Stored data
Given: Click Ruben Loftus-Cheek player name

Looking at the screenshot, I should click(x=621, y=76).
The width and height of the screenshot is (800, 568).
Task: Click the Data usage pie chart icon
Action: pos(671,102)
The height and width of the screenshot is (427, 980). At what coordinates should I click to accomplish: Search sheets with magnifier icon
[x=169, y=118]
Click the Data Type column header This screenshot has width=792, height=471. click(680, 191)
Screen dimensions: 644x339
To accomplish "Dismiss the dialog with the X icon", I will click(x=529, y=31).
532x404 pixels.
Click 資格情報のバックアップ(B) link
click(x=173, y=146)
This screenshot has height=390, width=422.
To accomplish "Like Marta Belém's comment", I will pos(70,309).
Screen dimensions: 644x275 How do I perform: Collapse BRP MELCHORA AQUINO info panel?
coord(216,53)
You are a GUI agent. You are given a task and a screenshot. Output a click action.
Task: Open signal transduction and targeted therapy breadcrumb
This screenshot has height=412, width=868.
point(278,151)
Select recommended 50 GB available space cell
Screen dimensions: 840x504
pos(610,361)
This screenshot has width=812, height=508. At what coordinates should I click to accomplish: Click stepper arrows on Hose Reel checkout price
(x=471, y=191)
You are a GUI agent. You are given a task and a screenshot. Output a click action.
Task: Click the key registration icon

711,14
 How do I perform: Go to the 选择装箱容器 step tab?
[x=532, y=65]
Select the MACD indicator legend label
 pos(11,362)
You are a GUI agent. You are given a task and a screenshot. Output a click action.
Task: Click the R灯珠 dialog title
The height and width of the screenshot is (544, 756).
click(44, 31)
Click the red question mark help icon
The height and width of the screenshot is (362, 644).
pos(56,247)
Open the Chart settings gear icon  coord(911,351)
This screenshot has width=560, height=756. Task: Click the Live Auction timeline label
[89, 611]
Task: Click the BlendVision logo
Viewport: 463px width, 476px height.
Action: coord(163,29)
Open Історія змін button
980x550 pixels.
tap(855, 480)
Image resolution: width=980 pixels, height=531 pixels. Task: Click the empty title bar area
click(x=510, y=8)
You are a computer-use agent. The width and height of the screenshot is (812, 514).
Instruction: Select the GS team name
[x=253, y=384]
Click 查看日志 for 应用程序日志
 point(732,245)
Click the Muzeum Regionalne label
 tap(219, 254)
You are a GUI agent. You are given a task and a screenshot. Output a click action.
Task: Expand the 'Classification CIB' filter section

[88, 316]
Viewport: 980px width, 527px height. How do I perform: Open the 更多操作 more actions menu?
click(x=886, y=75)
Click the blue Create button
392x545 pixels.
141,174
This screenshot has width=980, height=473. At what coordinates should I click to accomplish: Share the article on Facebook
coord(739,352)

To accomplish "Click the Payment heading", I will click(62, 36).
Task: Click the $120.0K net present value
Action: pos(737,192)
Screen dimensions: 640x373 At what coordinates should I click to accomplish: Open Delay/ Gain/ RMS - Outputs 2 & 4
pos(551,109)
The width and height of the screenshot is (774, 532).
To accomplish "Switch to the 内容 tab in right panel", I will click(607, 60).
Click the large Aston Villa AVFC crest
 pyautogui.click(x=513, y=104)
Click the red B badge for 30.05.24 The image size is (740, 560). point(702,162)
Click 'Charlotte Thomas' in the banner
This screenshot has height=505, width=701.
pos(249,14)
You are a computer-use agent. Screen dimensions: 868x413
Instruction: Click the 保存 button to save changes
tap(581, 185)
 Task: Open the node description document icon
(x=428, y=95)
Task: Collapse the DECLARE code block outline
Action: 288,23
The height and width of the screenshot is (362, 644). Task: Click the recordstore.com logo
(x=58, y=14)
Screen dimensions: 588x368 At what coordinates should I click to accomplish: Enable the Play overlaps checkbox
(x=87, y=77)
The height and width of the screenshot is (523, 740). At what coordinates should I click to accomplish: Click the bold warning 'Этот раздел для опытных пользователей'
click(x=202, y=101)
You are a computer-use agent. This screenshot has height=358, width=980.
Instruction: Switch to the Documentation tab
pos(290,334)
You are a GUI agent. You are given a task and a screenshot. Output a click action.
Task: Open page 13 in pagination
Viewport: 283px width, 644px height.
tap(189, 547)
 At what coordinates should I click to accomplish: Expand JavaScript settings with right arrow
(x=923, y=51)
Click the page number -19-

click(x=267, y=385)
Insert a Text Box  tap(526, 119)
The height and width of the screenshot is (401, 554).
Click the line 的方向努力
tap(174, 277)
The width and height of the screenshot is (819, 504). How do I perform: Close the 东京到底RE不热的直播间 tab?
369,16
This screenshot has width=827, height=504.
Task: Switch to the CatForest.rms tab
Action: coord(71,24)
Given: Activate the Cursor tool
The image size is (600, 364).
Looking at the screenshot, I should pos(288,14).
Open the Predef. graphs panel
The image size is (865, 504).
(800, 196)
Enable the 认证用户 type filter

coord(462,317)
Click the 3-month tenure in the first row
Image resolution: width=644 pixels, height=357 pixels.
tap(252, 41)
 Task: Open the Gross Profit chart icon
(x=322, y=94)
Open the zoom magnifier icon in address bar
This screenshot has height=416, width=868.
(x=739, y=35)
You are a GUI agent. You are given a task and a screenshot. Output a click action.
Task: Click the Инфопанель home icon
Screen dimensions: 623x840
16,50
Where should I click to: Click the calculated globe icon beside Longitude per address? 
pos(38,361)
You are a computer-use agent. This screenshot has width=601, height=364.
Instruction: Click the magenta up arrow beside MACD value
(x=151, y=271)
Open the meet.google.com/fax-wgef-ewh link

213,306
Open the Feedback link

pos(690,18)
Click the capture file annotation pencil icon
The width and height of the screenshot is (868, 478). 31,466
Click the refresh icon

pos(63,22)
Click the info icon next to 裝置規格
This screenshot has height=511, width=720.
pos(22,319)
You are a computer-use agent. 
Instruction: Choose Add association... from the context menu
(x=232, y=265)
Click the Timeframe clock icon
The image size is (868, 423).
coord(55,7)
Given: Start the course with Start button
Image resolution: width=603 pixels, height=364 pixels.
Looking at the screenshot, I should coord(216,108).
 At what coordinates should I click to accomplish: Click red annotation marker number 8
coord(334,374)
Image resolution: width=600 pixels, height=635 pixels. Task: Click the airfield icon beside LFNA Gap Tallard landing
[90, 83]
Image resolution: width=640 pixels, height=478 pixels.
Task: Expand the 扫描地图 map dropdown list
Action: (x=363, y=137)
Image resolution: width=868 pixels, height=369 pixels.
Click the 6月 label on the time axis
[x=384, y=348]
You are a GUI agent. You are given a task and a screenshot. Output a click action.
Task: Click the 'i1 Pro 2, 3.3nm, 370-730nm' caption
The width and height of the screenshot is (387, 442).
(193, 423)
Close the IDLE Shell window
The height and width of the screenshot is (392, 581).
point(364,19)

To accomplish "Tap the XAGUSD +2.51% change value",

Work order: Working from the records above, write out verbatim only the lines from the line containing "Click the Timeframe clock icon" through the line containing "Task: Click the 'i1".

Response to this exercise:
Click the Timeframe clock icon
The image size is (868, 423).
coord(55,7)
Given: Start the course with Start button
Image resolution: width=603 pixels, height=364 pixels.
Looking at the screenshot, I should coord(216,108).
 At what coordinates should I click to accomplish: Click red annotation marker number 8
coord(334,374)
Image resolution: width=600 pixels, height=635 pixels. Task: Click the airfield icon beside LFNA Gap Tallard landing
[90, 83]
Image resolution: width=640 pixels, height=478 pixels.
Task: Expand the 扫描地图 map dropdown list
Action: (x=363, y=137)
Image resolution: width=868 pixels, height=369 pixels.
Click the 6月 label on the time axis
[x=384, y=348]
You are a GUI agent. You are given a task and a screenshot. Output a click action.
Task: Click the 'i1 Pro 2, 3.3nm, 370-730nm' caption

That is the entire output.